WASHINGTON D.C. - The 2016 presidential campaign field is already 10 contenders deep, and though it may double in the coming months, marijuana activists and pro-legalization lobbyists already see a clear winner: Rand Paul.
“I think a lot of these guys talk the talk but the only person who has so far walked the walk is Rand Paul,” said Marijuana Policy Project Director Dan Riffle.
Paul, a first term Republican senator from Kentucky, has been a champion of marijuana law reform practically from the beginning of his career. During his time in office, he’s captured the hearts of a diverse group of voters: isolationists, young voters disenchanted with the Republican Party, and now, the pro-cannabis community.
“We’ve got Rand Paul, who is very clear in saying he thinks the war on drugs is a failure, that states should be able to implement marijuana laws,” said Tom Angell, founder of Marijuana Majority. “Where most of the candidates are with us in terms of saying the right things, Rand Paul is actually taking meaningful action to make it happen.”
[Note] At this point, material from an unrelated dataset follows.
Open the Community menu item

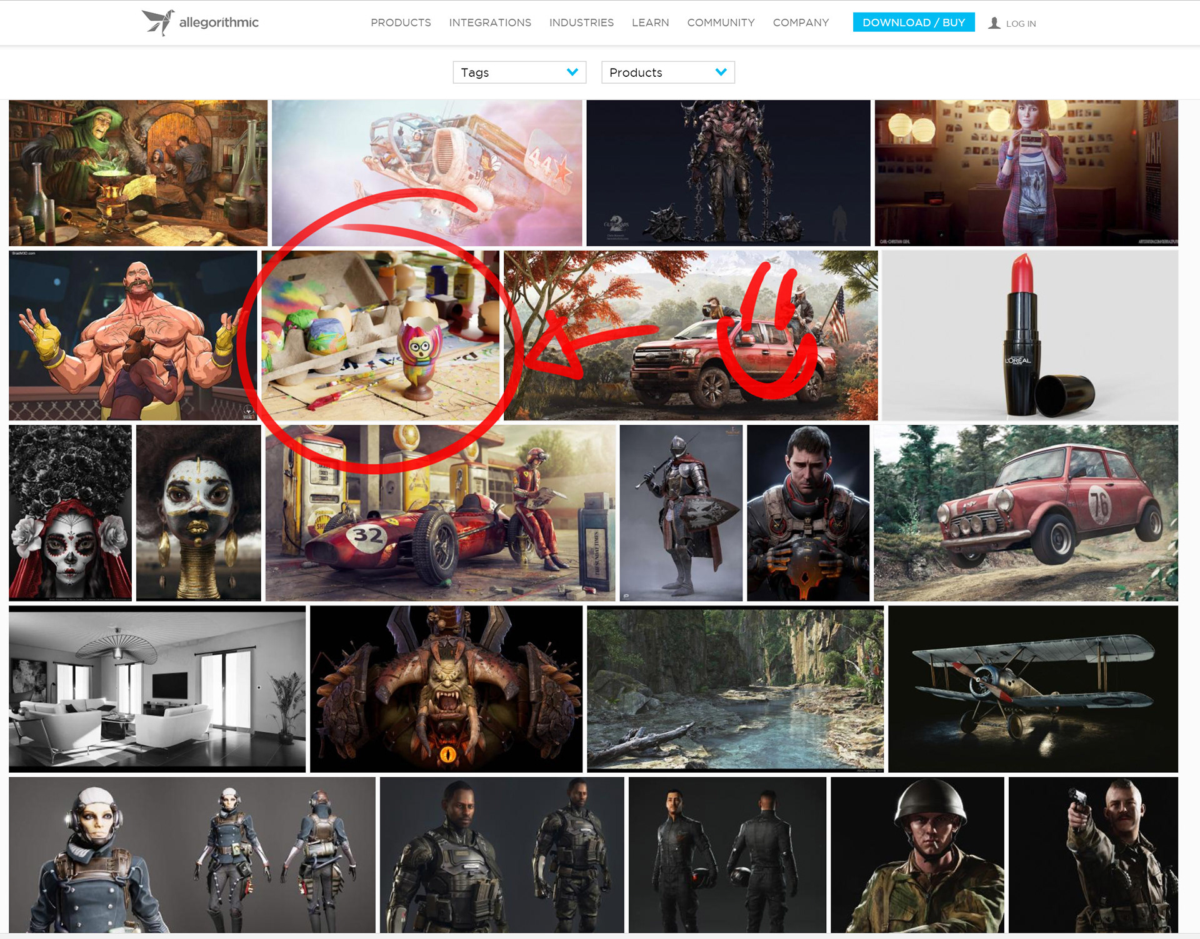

This March Paul, along with Democratic senators Kirsten Gillibrand of New York and Corey Booker of New Jersey, introduced legislation that aimed to legitimize medical marijuana at the federal level.
The measure would grant states where the use of the drug is legal protections against federal government intervention. Known as the CARERS Act, the bill would also downgrade marijuana from a Schedule I to Schedule II drug.
While the bill has a long way before becoming law, the fact that Paul made a concrete effort to do away with marijuana ‘prohibition’-- as many legalizers choose to call it—has been enough to persuade many legalization groups that he is the best champion for their cause.
“Obviously Rand Paul has been in a category of his own,” Taylor West, deputy director of the National Cannabis Industry Association (NCIA). “He’s the only one who has introduced a piece of legislation that addresses some of the issues the industry faces.”
In addition to letting states determine their own laws on marijuana, he’s also been very vocal in his call to reform the county’s drug sentencing laws and the need for relaxed punishments on pot possession.
On Fox news last spring Rand told host Chris Wallace:
“Look, the last two presidents could conceivably have been put in jail for their drug use, and I really think, you know, look what would have happened, it would have ruined their lives. They got lucky, but a lot of poor kids, particularly in the inner city, don’t get lucky. They don’t have good attorneys, and they go to jail for these things and I think it’s a big mistake.”
It’s passionate rhetoric like that that has at least one major legalization group throwing major money behind him.
The Marijuana Policy Project, the largest organization working on cannabis policy reform, has endorsed Paul in the GOP primary and project director Dan Riffle says they have already maxed out donations to his campaign.
Many of the other top pro-legalization groups like the National Organization for the Reform of Marijuana Laws say they are internally barred from throwing their weight behind a candidate and endorsing them.
But speak to enough of the groups and their preference is pretty clear. When Rand Paul’s name comes up, sentiments about him stand out above the fray.
“Senator Rand Paul has articulated the most reform-oriented position to date by deferring to state’s rights in terms of cannabis, abortion, guns, etc.,” said Allen St. Pierre, executive director of NORML. “To get the attention and support of cannabis legalization reform groups and cannabis industry members, a presidential candidate will need to swear off cannabis prohibition as a viable public policy option after nearly 80 years of failure and expense.”
While the majority of candidates running on both sides of the aisle have supported states’ rights to determine their own marijuana policies, most have stopped short of outright calling for marijuana policy reform.
Hillary Clinton, the Democratic frontrunner, is taking a clear ‘wait and see’ approach. While she supports states' ability to work as “laboratories of democracy,” so far she has hesitated to support national legalization.
“At this point the things that she has said has indicated that she is moving in the right direction. There is no question that in the past she has not necessarily been an outspoken supporter…but then again you’ve seen a lot of people in the field adjusting their language,” said Taylor West of NCIA.
A few candidates, like Republican New Jersey Governor Chris Christie and Republican Florida Senator Marco Rubio, have not embraced marijuana policy reform. Christie has indicated that he would not take a hands-off approach on states that legalize marijuana—a directive currently being employed by the Obama administration.
But it’s still early on the campaign trail and some legalization advocates think that candidate’s tunes may change as they get closer to the primaries.
“Some of the states where the activity is moving on the marijuana front are states that these candidates are going to have to spend a lot of time in.” West said. “It’s going to be really interesting to see as we move into state by state campaigning how these candidates handle questions about [legalization].”